Exactly SPG. I like wine, feminism, wittyness, swearing... where else am I meant to go?

xkittyx Sat 29-Jun-13 12:40:28

Theonlyway thanks way to make someone feel unwelcome! I'm trying to explain calmly so that was a bit uncalled for.

SugarPasteGreyhound Sat 29-Jun-13 12:39:56

op is not responsible for parenting this child. she is an aunt, not a parent. can you imagine the uproar if she was actively trying to parent her niece? there would be myriad posts telling her to butt out, that she isn't the child's mother - Christ almighty stepmothers get a kicking on here and arguably they do have some kind of moral responsibility.

as for why people without kids come on here, it's because mn is a busy site with lots of topics, is a good source of support - although apparently not if you aren't keen on kids because that makes you "weird" - and sadly there aren't really any other sites out there that are funny and relevant.

xkittyx Sat 29-Jun-13 12:39:10

Anne, I've got quite a low tolerance for noise, mess etc. Bad nerves really. I do suck it up for family harmony and I'm very nice to them and do my best.

Theyoniwayisnorthwards Sat 29-Jun-13 12:37:38

Good point Gorilla. And it is an odd choice to participate in a parenting website if you don't like kids.

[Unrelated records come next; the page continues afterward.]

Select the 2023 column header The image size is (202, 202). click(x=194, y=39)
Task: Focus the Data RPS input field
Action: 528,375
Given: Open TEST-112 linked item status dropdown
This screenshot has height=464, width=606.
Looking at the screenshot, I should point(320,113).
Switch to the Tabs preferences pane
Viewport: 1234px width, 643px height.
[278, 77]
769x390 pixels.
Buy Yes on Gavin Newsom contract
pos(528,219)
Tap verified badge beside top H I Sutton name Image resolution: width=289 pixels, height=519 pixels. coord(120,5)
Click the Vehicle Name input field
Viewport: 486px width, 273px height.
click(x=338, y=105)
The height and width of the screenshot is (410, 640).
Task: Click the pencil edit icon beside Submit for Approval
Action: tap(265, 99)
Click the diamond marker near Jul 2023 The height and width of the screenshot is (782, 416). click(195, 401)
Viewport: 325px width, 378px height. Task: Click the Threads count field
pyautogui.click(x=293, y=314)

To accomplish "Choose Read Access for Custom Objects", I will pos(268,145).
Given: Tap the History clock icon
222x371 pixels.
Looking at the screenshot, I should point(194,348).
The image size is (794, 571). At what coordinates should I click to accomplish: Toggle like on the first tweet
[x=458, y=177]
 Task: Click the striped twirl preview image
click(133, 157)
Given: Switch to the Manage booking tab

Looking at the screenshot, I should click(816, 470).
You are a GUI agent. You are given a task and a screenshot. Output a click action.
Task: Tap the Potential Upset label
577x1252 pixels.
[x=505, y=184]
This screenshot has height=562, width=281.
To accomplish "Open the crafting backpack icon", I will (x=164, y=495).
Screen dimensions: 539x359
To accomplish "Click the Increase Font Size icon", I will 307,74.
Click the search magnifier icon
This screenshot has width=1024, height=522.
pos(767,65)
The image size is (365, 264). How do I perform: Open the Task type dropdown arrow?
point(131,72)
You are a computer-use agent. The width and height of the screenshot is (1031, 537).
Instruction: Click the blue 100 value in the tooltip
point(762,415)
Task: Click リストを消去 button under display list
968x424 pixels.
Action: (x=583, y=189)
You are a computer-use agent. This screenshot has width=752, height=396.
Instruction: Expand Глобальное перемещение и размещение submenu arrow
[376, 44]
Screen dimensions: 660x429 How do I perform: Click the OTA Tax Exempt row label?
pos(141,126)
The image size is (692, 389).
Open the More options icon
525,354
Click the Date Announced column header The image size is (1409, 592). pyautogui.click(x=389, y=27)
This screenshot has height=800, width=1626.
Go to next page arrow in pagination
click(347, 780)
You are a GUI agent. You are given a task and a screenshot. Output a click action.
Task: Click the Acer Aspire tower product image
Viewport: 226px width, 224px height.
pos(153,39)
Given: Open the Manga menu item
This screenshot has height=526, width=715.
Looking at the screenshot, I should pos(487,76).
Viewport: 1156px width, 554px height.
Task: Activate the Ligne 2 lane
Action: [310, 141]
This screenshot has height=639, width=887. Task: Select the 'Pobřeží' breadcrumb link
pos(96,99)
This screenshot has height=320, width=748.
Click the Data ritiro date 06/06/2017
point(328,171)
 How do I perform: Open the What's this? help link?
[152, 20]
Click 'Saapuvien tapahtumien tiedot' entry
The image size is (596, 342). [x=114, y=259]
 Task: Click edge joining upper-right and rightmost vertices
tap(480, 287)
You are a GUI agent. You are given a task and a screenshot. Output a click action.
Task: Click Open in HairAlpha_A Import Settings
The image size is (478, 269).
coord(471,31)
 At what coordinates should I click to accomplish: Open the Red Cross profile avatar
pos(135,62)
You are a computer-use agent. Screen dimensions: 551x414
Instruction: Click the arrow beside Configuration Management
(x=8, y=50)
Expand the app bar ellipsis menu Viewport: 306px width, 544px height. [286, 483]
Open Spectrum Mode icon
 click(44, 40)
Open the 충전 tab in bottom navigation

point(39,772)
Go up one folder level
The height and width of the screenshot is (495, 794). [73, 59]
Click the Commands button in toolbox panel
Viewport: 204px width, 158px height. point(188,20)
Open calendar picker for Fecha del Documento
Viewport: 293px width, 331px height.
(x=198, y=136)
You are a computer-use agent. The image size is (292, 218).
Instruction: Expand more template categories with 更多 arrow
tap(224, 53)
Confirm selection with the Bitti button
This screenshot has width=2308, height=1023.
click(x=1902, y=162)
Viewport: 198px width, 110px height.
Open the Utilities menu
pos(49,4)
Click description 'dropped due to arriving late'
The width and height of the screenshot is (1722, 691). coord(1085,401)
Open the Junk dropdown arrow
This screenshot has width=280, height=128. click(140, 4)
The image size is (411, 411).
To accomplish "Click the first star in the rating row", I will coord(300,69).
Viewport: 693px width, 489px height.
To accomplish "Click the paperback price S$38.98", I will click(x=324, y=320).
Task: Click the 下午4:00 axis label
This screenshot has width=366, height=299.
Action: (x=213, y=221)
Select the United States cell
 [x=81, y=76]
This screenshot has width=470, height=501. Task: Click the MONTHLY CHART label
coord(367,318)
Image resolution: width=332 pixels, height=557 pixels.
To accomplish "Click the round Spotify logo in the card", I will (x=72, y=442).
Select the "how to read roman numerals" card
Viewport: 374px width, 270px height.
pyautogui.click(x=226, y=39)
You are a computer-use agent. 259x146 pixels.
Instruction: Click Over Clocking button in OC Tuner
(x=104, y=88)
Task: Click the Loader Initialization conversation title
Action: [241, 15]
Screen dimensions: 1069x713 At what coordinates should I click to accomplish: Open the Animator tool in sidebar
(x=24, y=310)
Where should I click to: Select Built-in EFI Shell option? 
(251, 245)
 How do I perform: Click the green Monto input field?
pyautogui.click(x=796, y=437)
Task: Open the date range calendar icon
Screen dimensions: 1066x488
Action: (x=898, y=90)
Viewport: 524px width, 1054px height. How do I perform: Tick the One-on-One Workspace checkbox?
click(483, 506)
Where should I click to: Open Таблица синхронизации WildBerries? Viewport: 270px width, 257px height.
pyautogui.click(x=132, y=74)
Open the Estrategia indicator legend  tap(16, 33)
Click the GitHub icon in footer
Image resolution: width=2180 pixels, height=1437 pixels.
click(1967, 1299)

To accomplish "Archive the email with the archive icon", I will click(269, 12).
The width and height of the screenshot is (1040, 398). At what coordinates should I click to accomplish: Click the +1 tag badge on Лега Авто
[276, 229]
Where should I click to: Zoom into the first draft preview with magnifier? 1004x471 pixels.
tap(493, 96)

xkittyx Sat 29-Jun-13 12:35:30

MN is in the news a fair bit so I was curious. In my case I was drawn to the relationships board as I was trying to make sense of a past abusive relationship. Never posted but reading the threads there was hugely helpful. I also love reading the feminist section. AIBU is obviously very addictive! Never venture into the parenting section.
Anyway sorry for derail!

GoshAnneGorilla Sat 29-Jun-13 12:32:39

Xkittyx - yet I'm sure you wouldn't dream of saying you weren't keen on being around people with disabilities, or people of a different race to you. So why is it OK to say that about children?

HildaOgden Sat 29-Jun-13 12:24:53

I always assumed that the non-parents originally joined when they were considering becoming parents (eg IVF threads etc),and that it just hasn't happened for them yet.

I just find it curious...I think if I was childless (by choice),with no intentions of becoming a parent,I wouldn't do a google search that would lead me to a parenting site.Other forums,yes.For instance,I'd never end up joining a site for motorbike fanatics...purely because I have no intention of ever becoming a biker.

I don't think I'm explaining myself well grin

xkittyx Sat 29-Jun-13 12:18:10

Hilda there are loads of non parents on here, there have been a number of threads about it. I just don't read the parenting sections. Its also helped me be more understanding of my friends with children.

HildaOgden Sat 29-Jun-13 12:16:07

I wouldn't find it weird or be prejudiced about someone posting (or indeed,feeling) that they don't like kids.Ditto about someone being childless.Each to their own,and all that.

I do find it quite intriguing as to why someone chooses a parenting website in the first place though.

xkittyx Sat 29-Jun-13 12:14:30

GosgAnneGorilla, I'm not keen on being around kids. And clearly I imagined the myriad non child related topics on MN. It chimes with my life stage.

xkittyx Sat 29-Jun-13 12:12:38

Not all seven year olds are delightful. I wouldn't have my nephews to stay either, not interested in badly behaved children at all.
I think this thread goes to show how much prejudice there is againt child free woman. It's like it's only okay ifyou express adoration of nieces and nephews. Admit to being child free and disinterested and you are suddenly a selfish cow in the minds of some.

GoshAnneGorilla Sat 29-Jun-13 12:12:12

People who "don't really like children" are weird. It is so odd that on a parenting website of all places saying "I don't really the elderly/black people/ people with disabilities" would be rightly flamed, yet it is perfectly acceptable to think that about children.

forehead Sat 29-Jun-13 12:04:16

Tell your dp to get her.

Protego Sat 29-Jun-13 11:56:09

Because that is what kind people do for one another? Seven year olds are delightful - could a local MN-er step in perhaps?

HildaOgden Sat 29-Jun-13 11:51:09

I have a genuine question that I'd love you to answer as you have made me curious.As you have no kids,and don't seem to be planning to any time soon,what drew you to Mumsnet?Genuine question,not meant to be snipey.